Tanrı ve Kutsal Ruh halkası her şeyi görür ve bilir. Hepimiz yaptıklarımızla apaçık ortadayız. Saklamak olanaksızdır. Kendinizin farkında olun. Doğruda ve sevgide mi yaşıyorsunuz? Aynı hataları aymazca tekrarlamak kalpleri körleştirir ve Tanrıyla olan irtibatınız gittikçe söner ve sonunda kapanabilir. Maddenin uyuşturucu etkisinden bir an evvel kurtulun. Ruhlar âleminde henüz dünyada doğma şansı bulamayan ruhların mevcut olduğunu bilin ve size verilen bu şansı çok iyi değerlendirin.
Kimseye zararı yoksa yapılabilir sözü yanlıştır. İnsanın kendi bedenini de sevmesi, temiz tutması, tüm uzuvlarıyla birlikte, onlara iyi bakması ve zarar vermemesi şarttır. Esasında tüm canlılar Tanrının hücreleridir. Ama bu hücrelerin bazıları kirletilmekte ve kanser hücreleri misali yok edilmeleri gerekmektedir.
İnsanlar kendi bedenlerine dövme yaptırmaktalar. Bu kabul edilemez. İşareti sadece Tanrı koyar. Siz koyamazsınız. Yine gelişigüzel cinsel ilişkilerle bedeninizi hiçbir şekilde kirletmemelisiniz. Hastalıklara maruz bırakmamalısınız. Bedenlerinizi en temiz haliyle aldığınız gibi Tanrıya iade etmek durumundasınız.
Yaşamı ciddiye alın. Yüzlerinizden gülümseme eksik olmasın ama yaşamınızı ciddiyetle devam ettirin.
İnsan ruhu ölürken büyük acı çeker. Benim çarmıhta çektiğimi düşünülen acılar bunu simgeliyor. Esasen benim tüm yaşamım bir simgedir. Kendinizi dışarıdan seyretmeyi öğrenin. Ben orada acı çekmedim. Kendimi dışarıdan seyrediyordum. Arınmış ruhlar acı çekmez.
Size verilen her şeyi kirletmeden kullanmak ve hiçbir şeye zarar vermeden yaşamak ve aldığınız gibi tertemiz, Tanrıya iade etmek durumundasınız.
Siz de kendiniz de zarar görmemelisiniz. Aldıklarınızı Tanrıya saf olarak teslim etmelisiniz. Kendi bedeniniz ve ruhunuz bunun dışında değildir.

(Veri Kayıtları):
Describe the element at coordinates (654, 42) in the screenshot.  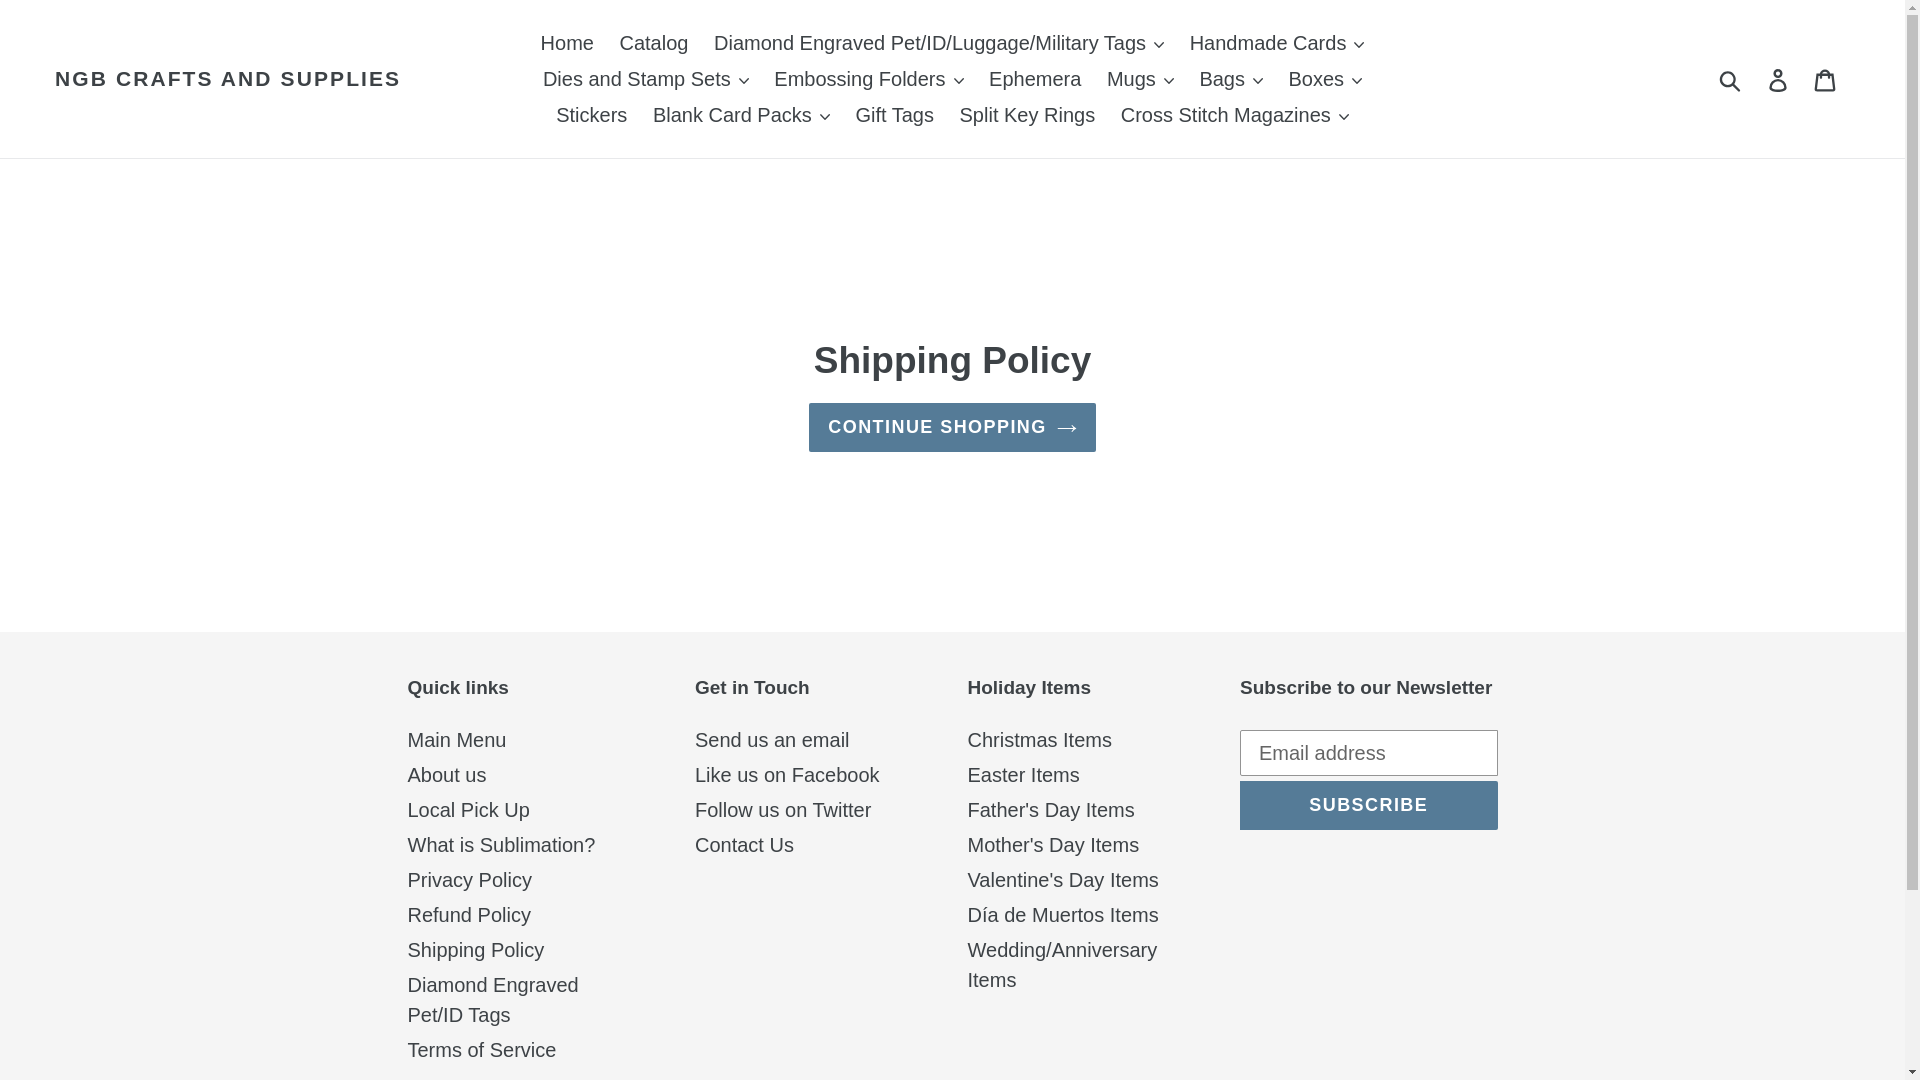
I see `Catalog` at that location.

* * *

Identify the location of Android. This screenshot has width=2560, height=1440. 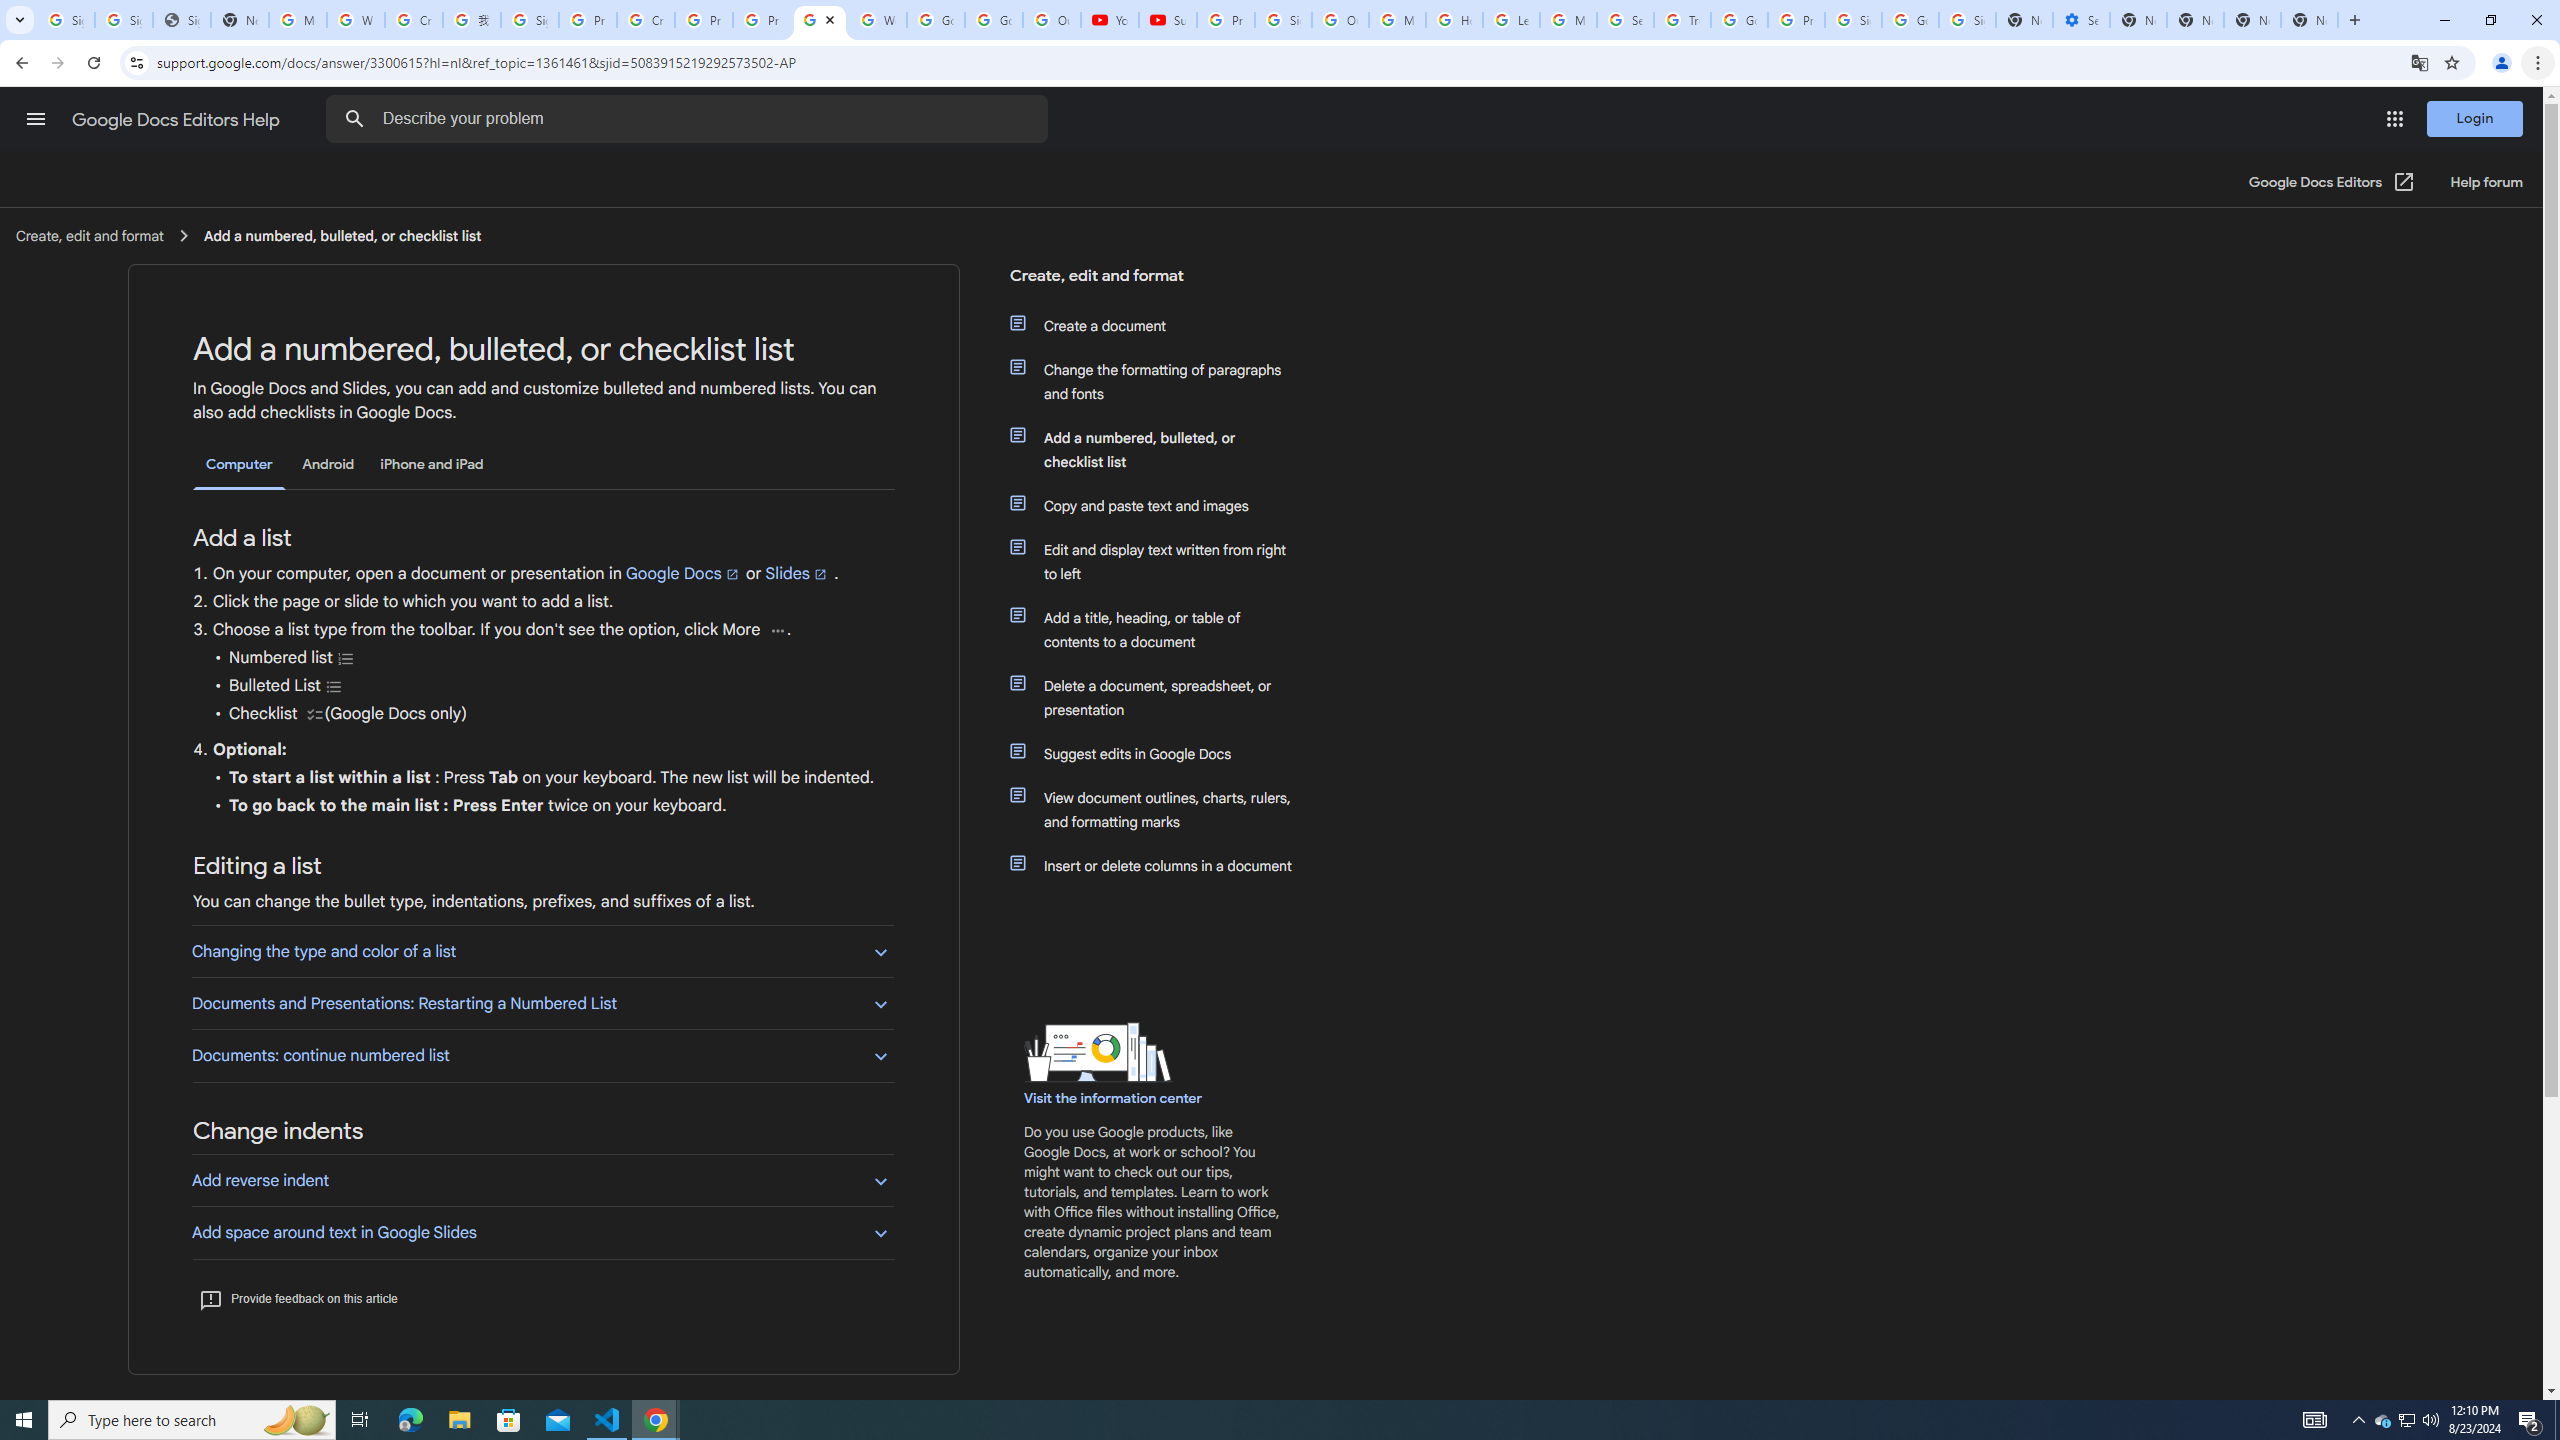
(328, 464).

(Görevler ve Alıştırmalar):
• A. Beden ve ruh üzerine alıntıda arınmış ruhlarla ilgili ne söyleniyor?
• B. Beden ve ruh üzerine alıntıya göre insanın kendi bedeni için yapması şart olan şeyleri sıralayın.
• C. Beden ve ruh üzerine alıntıyı kaldığı yerden sürdürün.

(Alıştırma Yanıtları):
• A. Arınmış ruhlar acı çekmez.

• B. Bedenini sevmek, onu temiz tutmak, tüm uzuvlarıyla birlikte ona iyi bakmak ve ona zarar vermemek.

• C.
Dua/ibadet edeceğiniz zaman köşe başlarını tutup herkes görsün diye bağıra çağıra aynı ezberden şeyleri tekrar edip durmayın. Bunları yapanlar putperestlerdir. Siz duanızı evinizdeki bir odanıza çekilip gizliden yapın. Tanrının egosu yoktur. Bu nedenle önünde eğilmenizi istemez. Siz saygıyla ayakta durun yeterlidir. Dualarınız içten, samimi ve size ait sözlerle olsun. Maddiyat istemeyin. Önce Tanrıyı yüceltin, şükredin ve bağışlanma dileyin. O zaten her şeyi bilir. Gösteriş için yaptığınız her şeyin karşılığı, yaptığınız gösterişten aldığınız her ne ise o kadardır.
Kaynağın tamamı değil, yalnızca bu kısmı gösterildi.